-- START OF DATASET CONTENT --

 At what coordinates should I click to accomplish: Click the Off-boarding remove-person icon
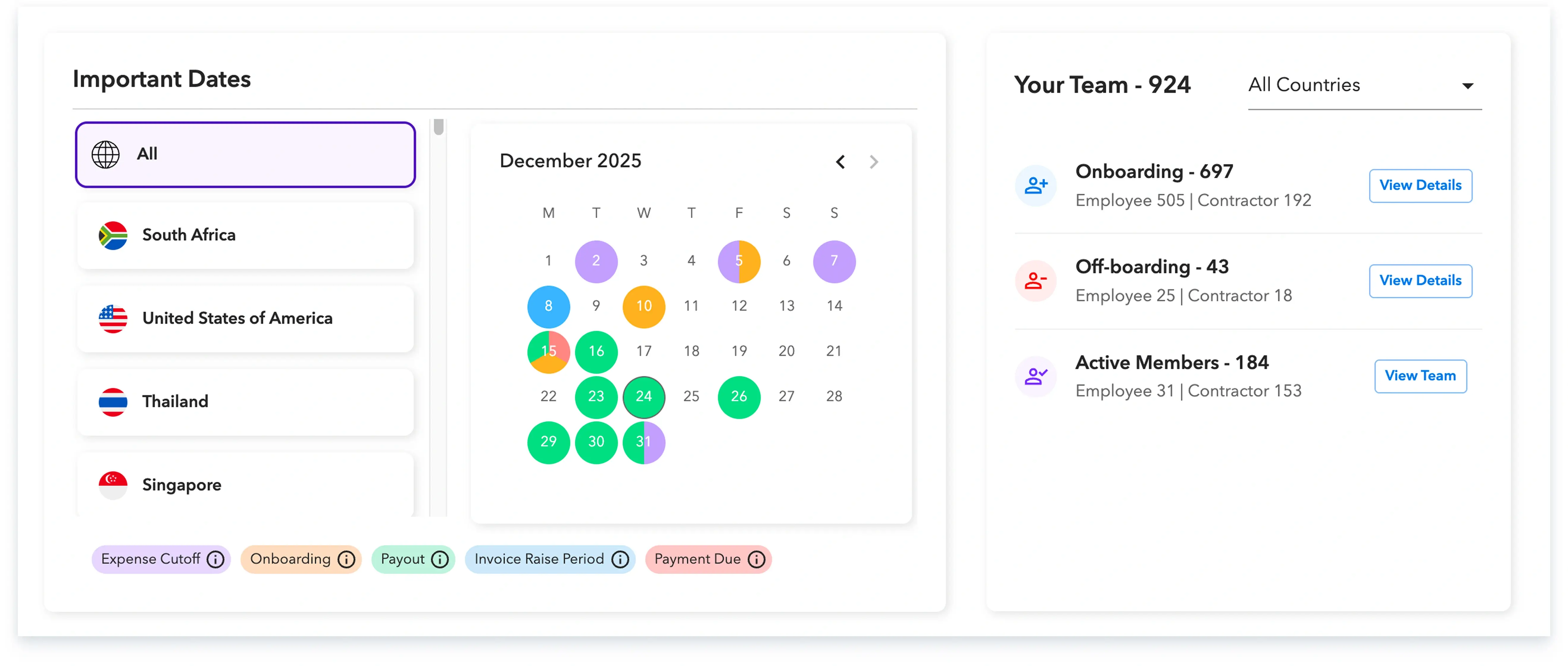(1036, 281)
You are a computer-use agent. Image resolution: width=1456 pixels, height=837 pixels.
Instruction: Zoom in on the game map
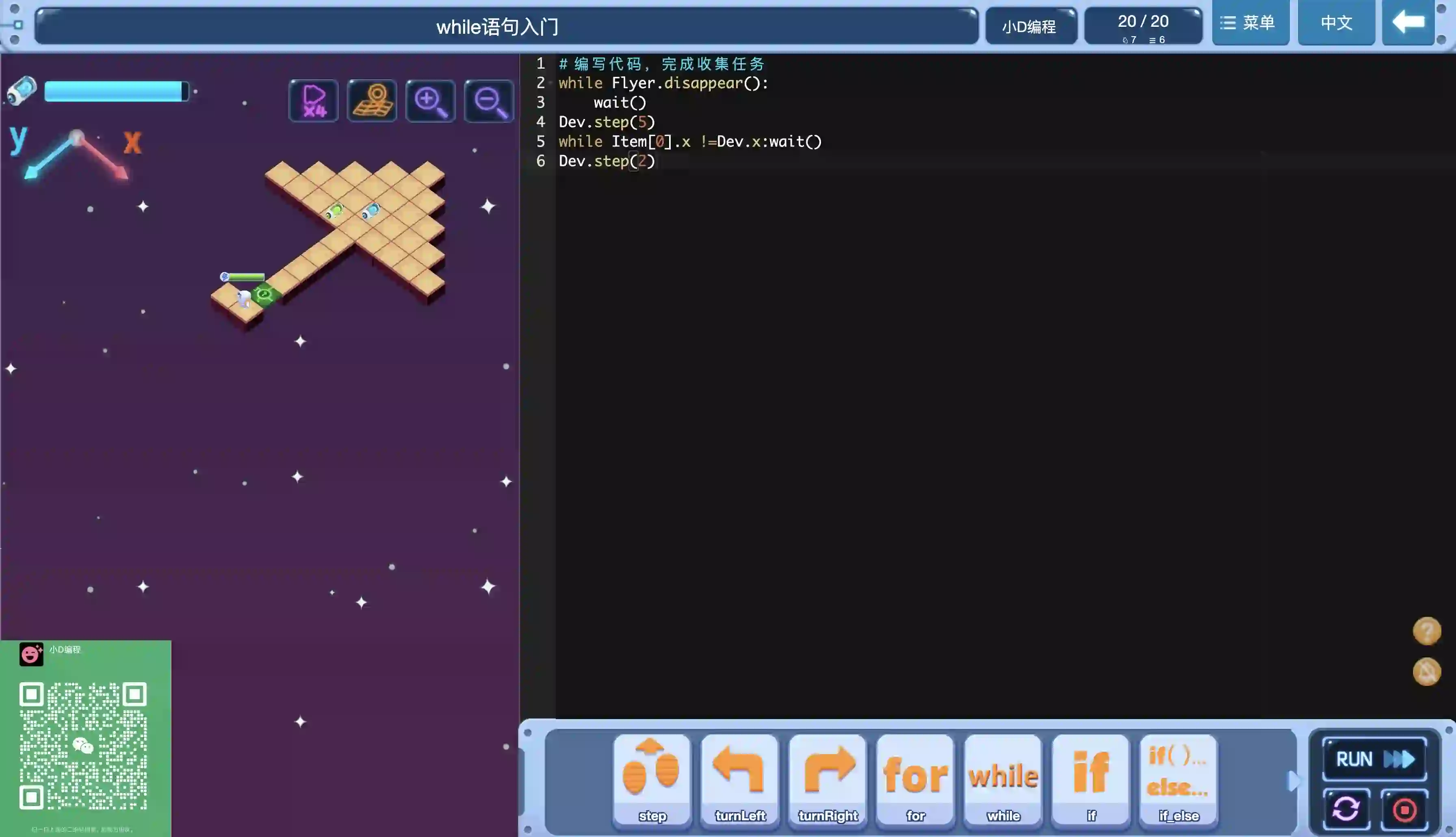pyautogui.click(x=430, y=101)
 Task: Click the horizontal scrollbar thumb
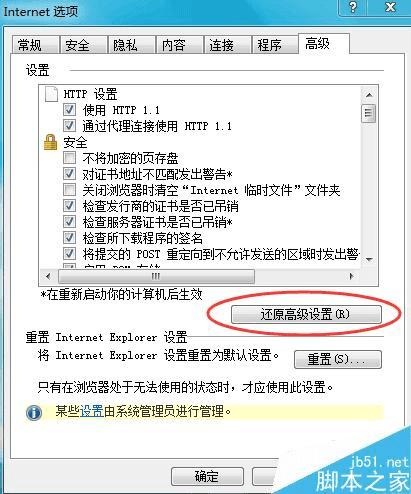click(x=156, y=276)
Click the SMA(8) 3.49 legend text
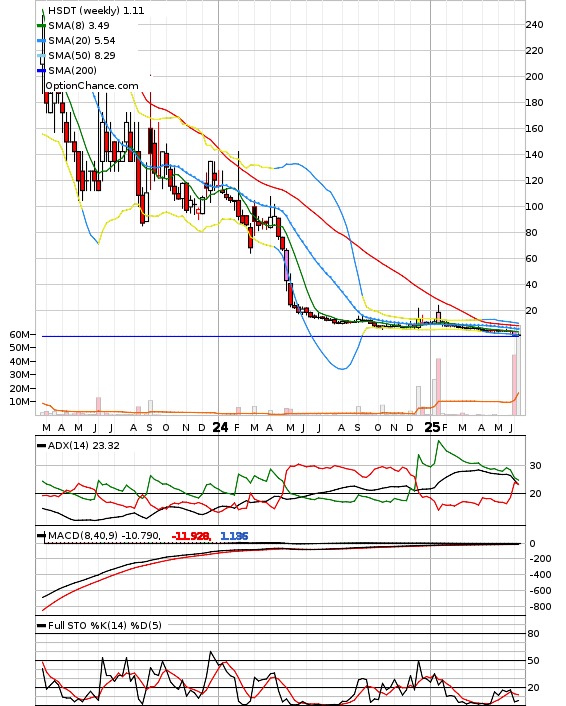566x706 pixels. click(79, 26)
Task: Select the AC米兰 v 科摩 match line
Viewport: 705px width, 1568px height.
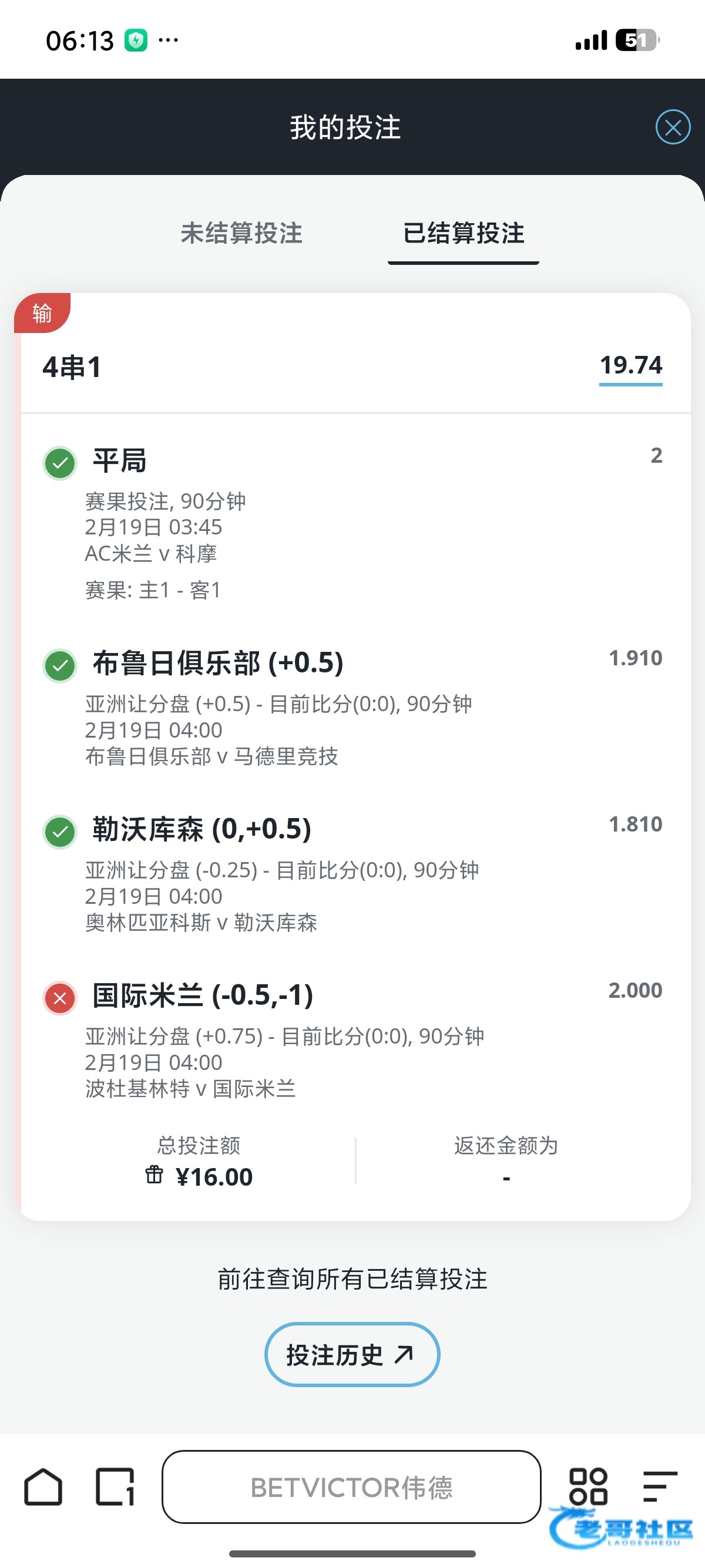Action: 151,553
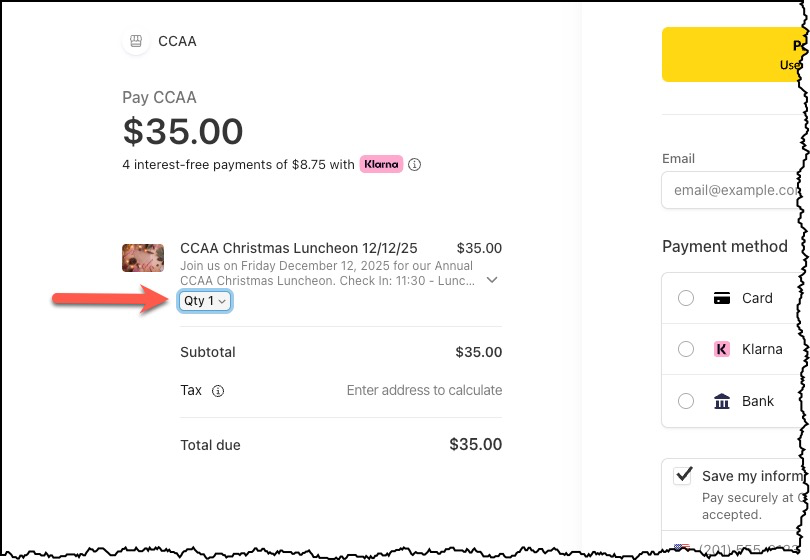Click the pink Klarna badge under the price
Screen dimensions: 810x560
381,165

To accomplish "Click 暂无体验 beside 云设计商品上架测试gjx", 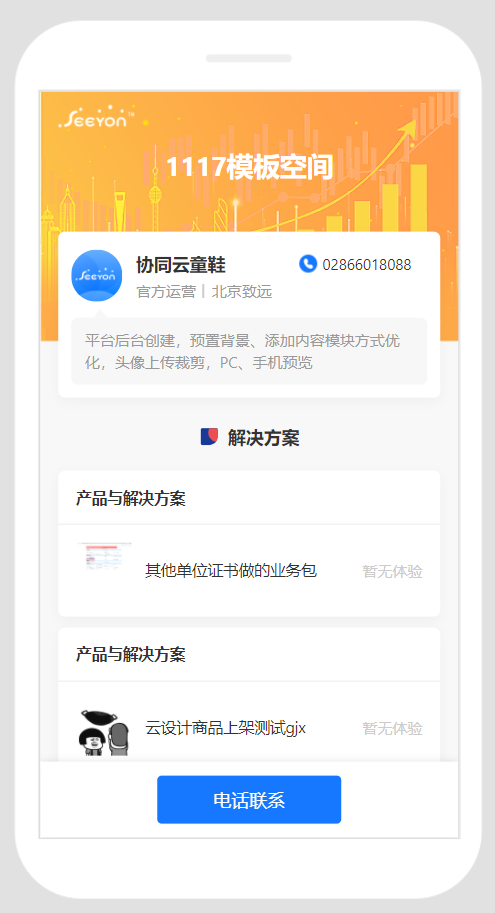I will [393, 728].
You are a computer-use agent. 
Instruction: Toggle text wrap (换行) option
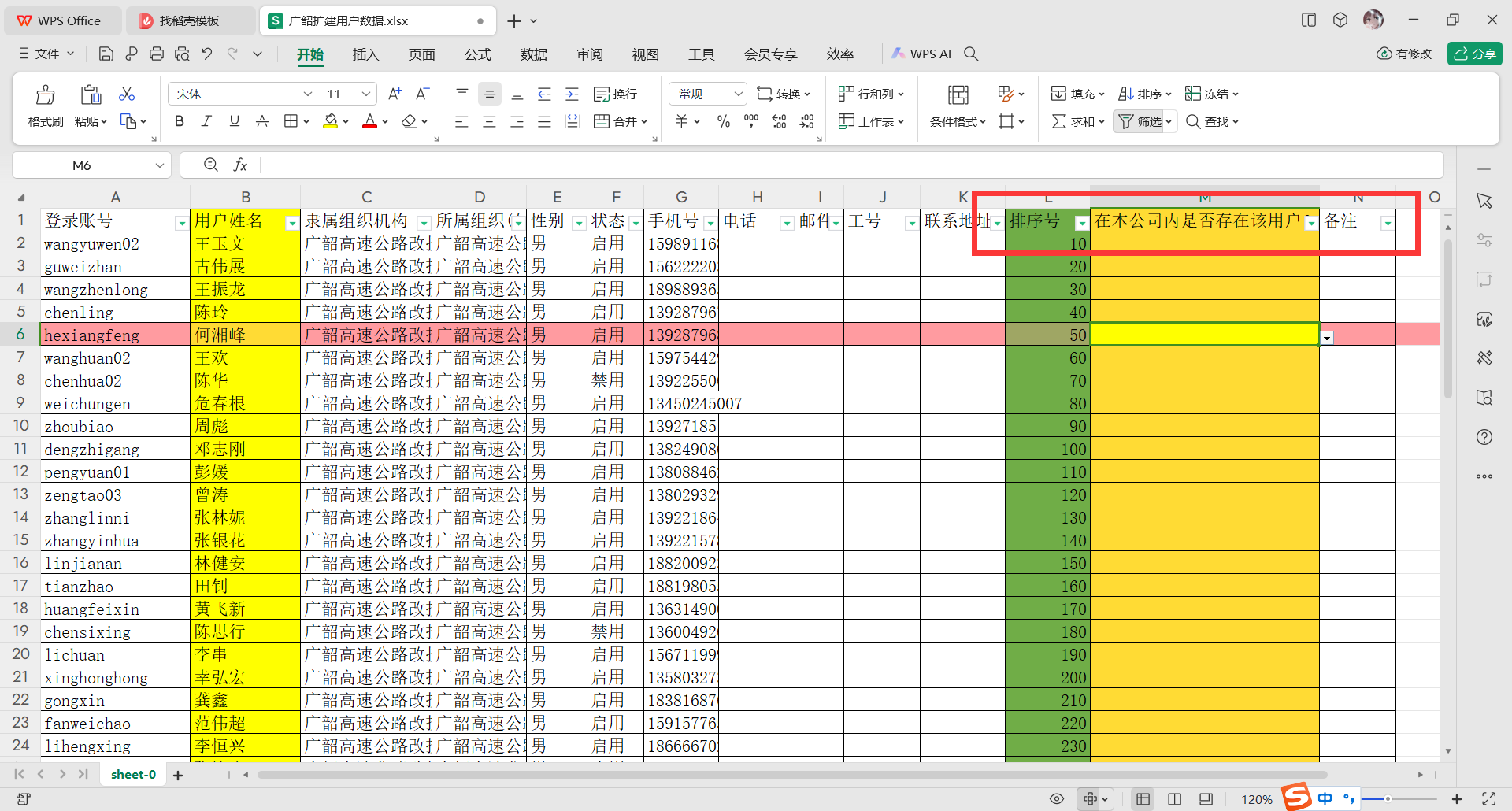pyautogui.click(x=615, y=94)
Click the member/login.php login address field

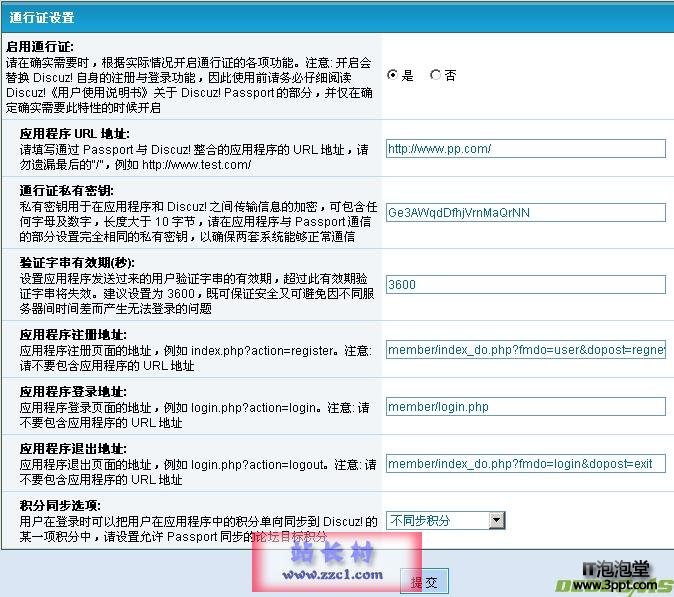[525, 407]
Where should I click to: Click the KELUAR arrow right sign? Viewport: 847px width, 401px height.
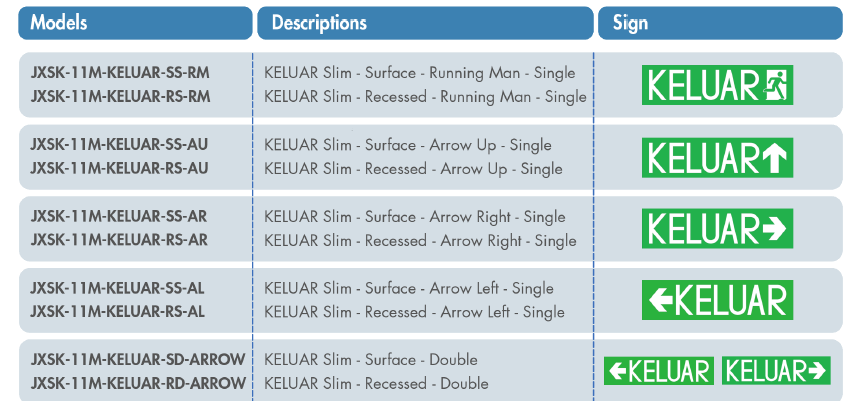point(717,228)
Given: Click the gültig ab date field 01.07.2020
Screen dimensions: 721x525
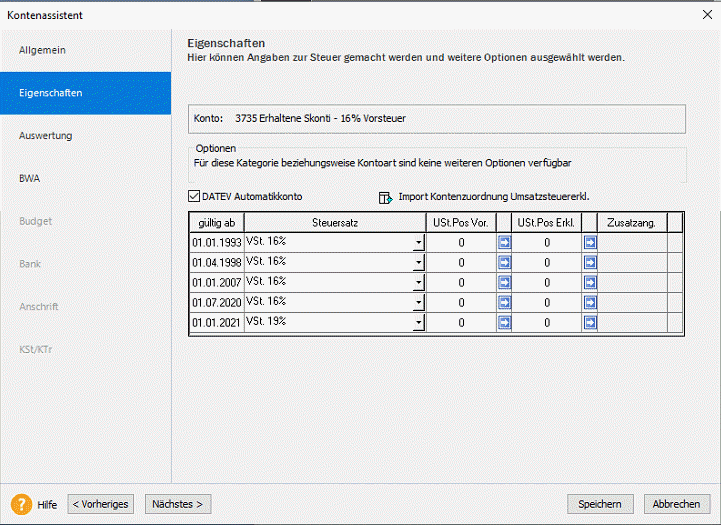Looking at the screenshot, I should click(216, 302).
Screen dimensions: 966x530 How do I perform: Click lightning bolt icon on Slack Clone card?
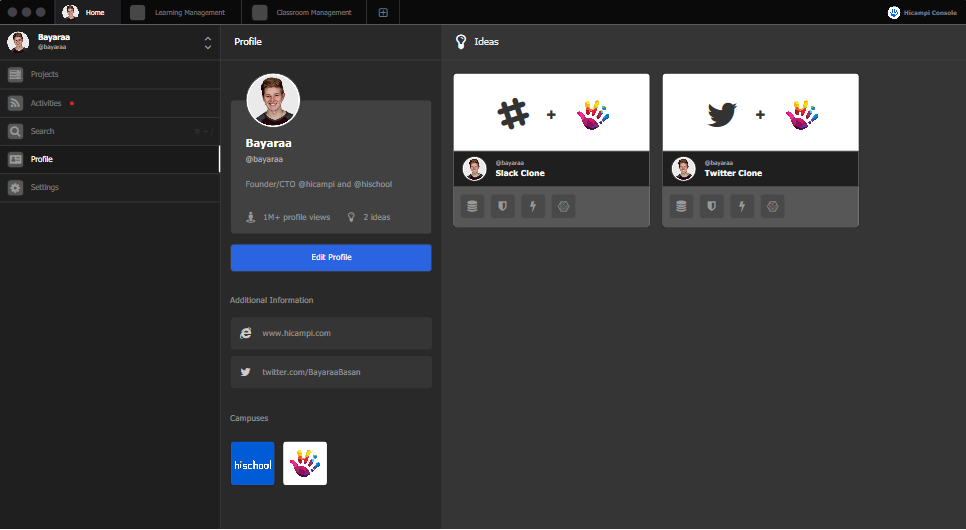[x=533, y=206]
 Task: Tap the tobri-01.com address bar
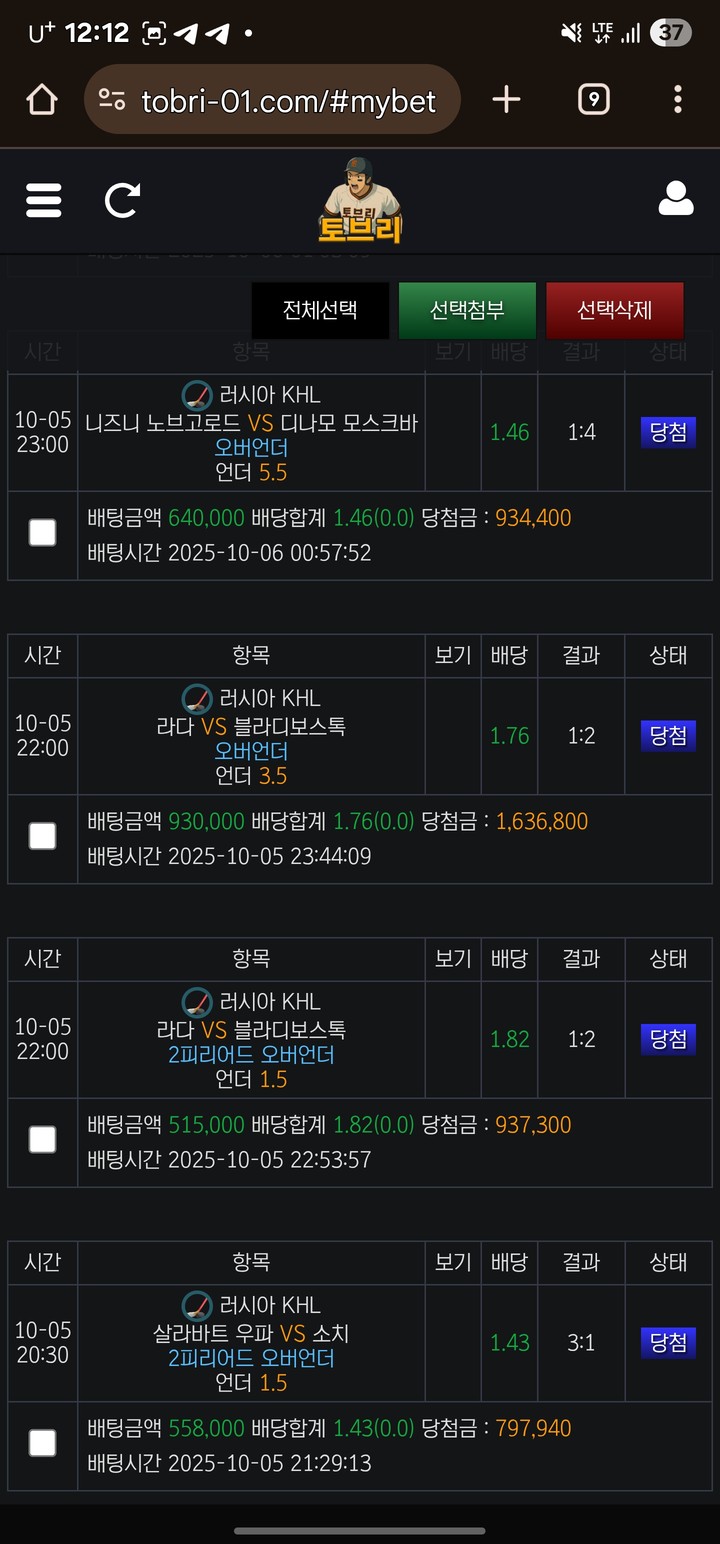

-- END OF DATASET CONTENT --

• [GIVEN PROBLEM]:
Rewrite the records as a numbered list, starting at the line containing "Click the member/login.php" and running through the end of the records. Omit blank lines and the pictures.

• [TASK RESPONSE]:
1. Click the member/login.php login address field
2. [525, 407]
3. Where should I click to: Click the KELUAR arrow right sign? Viewport: 847px width, 401px height.
4. point(717,228)
5. Given: Click the gültig ab date field 01.07.2020
6. Screen dimensions: 721x525
7. Looking at the screenshot, I should click(216, 302).
8. Screen dimensions: 966x530 How do I perform: Click lightning bolt icon on Slack Clone card?
9. [x=533, y=206]
10.  Task: Tap the tobri-01.com address bar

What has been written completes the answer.